El negocio de la carne en Argentina atraviesa un momento de precios relativamente firmes, impulsados por una demanda interna que se mantiene estable y por señales positivas del mercado internacional. Sin embargo, detrás de esa foto coyuntural aparece un desafío estructural que el país arrastra desde hace años: la falta de políticas previsibles y de herramientas crediticias que permitan planificar a largo plazo.
La ganadería es una actividad de ciclos largos. Para que un ternero se convierta en novillo terminado se necesitan entre 24 y 36 meses, dependiendo del sistema. Sin financiamiento accesible, sin reglas claras y sin incentivos a la inversión, el productor queda expuesto a riesgos que desalientan la retención y la recría. El resultado es conocido: menos novillos, menor oferta y una cadena que pierde competitividad.
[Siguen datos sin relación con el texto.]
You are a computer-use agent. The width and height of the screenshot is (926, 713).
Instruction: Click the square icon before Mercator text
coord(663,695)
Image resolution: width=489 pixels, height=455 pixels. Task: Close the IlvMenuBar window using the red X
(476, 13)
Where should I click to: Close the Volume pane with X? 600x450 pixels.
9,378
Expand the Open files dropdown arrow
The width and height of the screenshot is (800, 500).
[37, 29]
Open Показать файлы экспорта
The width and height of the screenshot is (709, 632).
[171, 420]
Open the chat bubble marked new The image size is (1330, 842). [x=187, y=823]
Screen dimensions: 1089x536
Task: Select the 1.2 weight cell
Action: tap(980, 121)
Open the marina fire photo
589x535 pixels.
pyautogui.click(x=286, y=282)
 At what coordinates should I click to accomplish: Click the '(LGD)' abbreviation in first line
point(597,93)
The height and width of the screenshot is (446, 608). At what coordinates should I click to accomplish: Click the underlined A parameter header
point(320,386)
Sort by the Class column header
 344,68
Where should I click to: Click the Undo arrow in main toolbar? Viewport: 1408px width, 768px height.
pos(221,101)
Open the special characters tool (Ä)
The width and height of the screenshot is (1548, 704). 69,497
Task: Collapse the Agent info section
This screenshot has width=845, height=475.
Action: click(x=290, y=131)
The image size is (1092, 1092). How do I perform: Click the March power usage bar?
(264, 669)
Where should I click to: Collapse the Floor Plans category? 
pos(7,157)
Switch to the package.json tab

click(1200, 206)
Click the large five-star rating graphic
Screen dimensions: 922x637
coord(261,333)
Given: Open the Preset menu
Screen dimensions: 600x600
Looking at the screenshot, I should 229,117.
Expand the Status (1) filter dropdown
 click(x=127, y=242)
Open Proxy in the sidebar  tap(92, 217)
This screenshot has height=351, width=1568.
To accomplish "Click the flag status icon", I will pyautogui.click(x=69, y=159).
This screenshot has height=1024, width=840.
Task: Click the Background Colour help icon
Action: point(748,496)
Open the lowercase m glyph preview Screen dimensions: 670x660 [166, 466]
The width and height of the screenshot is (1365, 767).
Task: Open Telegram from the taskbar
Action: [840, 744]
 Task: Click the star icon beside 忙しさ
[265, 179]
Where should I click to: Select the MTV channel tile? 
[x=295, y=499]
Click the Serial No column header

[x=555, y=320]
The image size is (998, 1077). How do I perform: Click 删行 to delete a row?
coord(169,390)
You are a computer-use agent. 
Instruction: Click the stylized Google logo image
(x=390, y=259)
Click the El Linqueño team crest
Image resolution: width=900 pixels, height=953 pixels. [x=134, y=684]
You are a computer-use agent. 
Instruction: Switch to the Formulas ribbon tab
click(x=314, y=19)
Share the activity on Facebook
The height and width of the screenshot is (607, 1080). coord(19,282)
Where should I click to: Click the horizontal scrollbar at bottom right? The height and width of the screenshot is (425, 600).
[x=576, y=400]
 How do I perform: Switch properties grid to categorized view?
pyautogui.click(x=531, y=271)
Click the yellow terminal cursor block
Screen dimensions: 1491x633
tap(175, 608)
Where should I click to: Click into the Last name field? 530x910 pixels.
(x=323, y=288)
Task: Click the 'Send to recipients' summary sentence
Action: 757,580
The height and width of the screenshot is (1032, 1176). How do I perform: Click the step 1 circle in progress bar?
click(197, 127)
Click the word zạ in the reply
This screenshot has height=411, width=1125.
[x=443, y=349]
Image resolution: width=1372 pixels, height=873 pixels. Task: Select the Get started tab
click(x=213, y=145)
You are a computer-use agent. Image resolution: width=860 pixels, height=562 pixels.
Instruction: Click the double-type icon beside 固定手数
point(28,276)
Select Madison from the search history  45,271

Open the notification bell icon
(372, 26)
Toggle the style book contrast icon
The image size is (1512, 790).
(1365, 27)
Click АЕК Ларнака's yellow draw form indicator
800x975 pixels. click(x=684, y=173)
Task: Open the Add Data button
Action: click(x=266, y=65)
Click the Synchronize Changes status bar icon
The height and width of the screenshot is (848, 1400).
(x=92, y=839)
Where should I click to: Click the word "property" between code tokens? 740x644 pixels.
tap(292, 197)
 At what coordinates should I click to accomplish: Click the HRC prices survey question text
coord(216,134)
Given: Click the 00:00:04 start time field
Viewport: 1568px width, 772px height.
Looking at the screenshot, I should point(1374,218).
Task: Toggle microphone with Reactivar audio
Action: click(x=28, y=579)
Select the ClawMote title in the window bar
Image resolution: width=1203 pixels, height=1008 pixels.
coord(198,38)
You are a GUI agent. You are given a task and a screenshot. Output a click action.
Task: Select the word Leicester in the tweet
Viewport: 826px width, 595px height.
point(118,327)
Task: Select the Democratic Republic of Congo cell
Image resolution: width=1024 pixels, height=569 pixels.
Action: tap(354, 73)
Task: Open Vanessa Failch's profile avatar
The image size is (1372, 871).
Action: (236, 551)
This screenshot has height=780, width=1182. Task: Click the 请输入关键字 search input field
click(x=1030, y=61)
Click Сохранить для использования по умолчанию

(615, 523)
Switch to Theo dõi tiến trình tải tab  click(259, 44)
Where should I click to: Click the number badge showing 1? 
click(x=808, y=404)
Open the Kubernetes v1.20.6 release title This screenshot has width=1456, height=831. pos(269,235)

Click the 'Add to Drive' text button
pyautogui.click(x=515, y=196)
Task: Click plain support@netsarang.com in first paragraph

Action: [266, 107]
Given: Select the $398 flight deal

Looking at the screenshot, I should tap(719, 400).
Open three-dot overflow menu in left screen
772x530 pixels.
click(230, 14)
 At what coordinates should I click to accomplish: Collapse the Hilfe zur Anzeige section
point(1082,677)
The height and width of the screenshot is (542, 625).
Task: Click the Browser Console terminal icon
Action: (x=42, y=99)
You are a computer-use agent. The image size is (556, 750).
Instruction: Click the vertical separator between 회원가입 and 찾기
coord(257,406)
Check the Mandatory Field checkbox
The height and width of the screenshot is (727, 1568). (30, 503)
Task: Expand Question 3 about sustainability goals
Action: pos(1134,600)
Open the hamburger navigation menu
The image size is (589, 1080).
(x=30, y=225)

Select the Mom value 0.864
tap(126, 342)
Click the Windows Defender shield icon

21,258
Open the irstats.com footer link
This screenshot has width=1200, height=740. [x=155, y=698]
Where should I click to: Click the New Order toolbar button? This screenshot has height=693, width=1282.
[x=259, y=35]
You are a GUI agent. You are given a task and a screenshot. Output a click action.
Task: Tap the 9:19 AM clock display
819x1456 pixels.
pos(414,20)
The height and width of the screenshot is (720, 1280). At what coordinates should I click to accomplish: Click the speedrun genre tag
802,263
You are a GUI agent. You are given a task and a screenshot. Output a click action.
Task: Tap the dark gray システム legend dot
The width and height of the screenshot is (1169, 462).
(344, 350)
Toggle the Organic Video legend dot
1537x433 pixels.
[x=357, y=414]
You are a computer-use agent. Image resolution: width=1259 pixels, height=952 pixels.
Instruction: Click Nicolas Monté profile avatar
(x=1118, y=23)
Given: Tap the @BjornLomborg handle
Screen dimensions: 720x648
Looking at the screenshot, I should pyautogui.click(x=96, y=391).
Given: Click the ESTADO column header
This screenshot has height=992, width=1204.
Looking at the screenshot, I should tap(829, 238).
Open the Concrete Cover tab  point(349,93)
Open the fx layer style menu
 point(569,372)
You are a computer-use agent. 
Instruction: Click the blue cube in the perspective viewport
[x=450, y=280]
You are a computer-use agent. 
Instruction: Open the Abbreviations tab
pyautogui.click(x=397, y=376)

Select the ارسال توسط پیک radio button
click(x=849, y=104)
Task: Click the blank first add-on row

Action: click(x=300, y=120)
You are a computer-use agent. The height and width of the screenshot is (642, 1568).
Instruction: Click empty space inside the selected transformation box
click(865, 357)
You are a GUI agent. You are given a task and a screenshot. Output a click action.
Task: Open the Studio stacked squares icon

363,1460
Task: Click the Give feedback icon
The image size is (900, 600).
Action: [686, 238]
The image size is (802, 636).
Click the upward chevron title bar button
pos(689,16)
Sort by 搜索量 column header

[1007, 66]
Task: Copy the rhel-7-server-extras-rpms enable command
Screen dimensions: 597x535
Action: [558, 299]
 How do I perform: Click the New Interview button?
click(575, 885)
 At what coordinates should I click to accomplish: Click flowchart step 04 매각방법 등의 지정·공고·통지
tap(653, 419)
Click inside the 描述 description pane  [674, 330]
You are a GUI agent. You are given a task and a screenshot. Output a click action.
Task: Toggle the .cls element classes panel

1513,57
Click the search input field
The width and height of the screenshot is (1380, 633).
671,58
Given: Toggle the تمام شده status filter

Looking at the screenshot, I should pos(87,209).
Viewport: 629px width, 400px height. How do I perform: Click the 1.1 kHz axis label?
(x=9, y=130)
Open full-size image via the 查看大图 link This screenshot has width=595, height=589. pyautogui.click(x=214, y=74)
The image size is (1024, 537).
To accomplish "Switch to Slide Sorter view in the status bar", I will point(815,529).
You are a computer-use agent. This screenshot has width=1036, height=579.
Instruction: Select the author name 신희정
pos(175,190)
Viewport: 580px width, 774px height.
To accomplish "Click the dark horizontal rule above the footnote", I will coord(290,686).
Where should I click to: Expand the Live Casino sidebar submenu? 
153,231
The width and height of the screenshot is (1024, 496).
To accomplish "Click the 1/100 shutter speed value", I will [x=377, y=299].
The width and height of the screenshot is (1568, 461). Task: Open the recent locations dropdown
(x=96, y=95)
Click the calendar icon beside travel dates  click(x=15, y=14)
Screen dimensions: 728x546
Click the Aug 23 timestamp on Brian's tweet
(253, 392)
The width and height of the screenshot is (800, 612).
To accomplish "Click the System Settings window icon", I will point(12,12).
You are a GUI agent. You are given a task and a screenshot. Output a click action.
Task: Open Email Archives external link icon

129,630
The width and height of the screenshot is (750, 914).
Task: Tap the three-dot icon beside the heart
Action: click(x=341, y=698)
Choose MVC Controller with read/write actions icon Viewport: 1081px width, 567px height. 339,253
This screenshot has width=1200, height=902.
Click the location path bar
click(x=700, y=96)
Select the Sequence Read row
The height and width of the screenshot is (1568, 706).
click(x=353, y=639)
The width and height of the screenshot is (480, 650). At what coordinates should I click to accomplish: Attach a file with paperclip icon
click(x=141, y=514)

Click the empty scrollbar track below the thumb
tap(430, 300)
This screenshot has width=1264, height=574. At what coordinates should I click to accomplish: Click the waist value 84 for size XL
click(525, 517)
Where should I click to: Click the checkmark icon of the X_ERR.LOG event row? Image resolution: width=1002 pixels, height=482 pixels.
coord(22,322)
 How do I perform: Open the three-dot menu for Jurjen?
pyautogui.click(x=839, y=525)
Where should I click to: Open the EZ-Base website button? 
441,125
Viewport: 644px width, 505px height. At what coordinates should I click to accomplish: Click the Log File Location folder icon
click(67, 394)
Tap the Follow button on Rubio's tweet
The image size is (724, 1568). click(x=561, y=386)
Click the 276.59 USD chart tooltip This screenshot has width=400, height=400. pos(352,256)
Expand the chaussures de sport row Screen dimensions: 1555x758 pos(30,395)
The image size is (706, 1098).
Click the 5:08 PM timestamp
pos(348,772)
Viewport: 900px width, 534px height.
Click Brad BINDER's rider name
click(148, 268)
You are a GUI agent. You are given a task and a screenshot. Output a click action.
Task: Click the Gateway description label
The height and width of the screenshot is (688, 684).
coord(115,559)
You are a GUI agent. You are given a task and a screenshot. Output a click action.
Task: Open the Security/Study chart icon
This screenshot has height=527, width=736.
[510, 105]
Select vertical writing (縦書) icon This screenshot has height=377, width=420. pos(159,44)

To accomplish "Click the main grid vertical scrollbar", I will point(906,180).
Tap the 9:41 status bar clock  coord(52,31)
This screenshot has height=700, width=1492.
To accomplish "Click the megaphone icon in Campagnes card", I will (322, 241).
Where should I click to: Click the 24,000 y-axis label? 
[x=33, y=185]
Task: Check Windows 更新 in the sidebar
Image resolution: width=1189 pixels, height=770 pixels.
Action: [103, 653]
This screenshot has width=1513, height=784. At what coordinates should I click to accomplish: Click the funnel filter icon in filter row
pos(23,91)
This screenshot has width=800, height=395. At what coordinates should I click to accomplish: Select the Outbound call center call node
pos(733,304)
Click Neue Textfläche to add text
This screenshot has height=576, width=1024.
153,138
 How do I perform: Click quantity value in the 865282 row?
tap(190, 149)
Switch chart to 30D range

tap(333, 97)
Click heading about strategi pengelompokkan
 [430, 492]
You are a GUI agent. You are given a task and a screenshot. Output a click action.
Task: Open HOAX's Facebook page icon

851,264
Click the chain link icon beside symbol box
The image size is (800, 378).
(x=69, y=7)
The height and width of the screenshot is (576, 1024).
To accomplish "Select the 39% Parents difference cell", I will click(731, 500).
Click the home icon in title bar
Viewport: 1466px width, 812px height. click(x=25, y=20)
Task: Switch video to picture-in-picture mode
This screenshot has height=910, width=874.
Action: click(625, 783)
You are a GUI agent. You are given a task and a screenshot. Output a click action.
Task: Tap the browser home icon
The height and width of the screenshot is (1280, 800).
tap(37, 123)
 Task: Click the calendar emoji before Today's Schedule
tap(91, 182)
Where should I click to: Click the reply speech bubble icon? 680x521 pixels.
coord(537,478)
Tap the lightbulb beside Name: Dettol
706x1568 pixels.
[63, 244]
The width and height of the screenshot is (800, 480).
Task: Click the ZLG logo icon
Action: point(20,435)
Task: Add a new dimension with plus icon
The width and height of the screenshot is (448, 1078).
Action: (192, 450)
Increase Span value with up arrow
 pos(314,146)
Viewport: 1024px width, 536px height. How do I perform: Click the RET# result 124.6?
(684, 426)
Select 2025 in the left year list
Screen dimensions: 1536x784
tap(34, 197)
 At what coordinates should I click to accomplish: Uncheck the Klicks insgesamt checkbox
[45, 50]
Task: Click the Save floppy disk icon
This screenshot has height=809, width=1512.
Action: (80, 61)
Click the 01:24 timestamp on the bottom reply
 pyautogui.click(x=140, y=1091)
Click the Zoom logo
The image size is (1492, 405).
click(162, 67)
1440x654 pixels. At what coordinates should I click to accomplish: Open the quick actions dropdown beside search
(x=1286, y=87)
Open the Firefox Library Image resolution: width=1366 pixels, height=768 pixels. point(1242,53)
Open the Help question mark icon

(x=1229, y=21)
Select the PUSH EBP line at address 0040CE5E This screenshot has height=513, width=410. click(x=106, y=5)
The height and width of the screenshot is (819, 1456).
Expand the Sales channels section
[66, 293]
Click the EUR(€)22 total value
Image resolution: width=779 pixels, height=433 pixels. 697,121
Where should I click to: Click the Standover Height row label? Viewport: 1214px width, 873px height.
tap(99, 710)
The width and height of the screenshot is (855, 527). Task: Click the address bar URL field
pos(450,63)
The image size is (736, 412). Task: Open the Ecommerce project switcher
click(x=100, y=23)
A pesar de los buenos precios actuales, el negocio sigue siendo vulnerable. La volatilidad macroeconómica, los costos crecientes y la falta de infraestructura rural limitan la capacidad de crecimiento. Por eso, cada vez más voces del sector coinciden en un punto: la Argentina necesita políticas ganaderas estables, créditos de largo plazo y un marco que premie la producción sostenida de carne.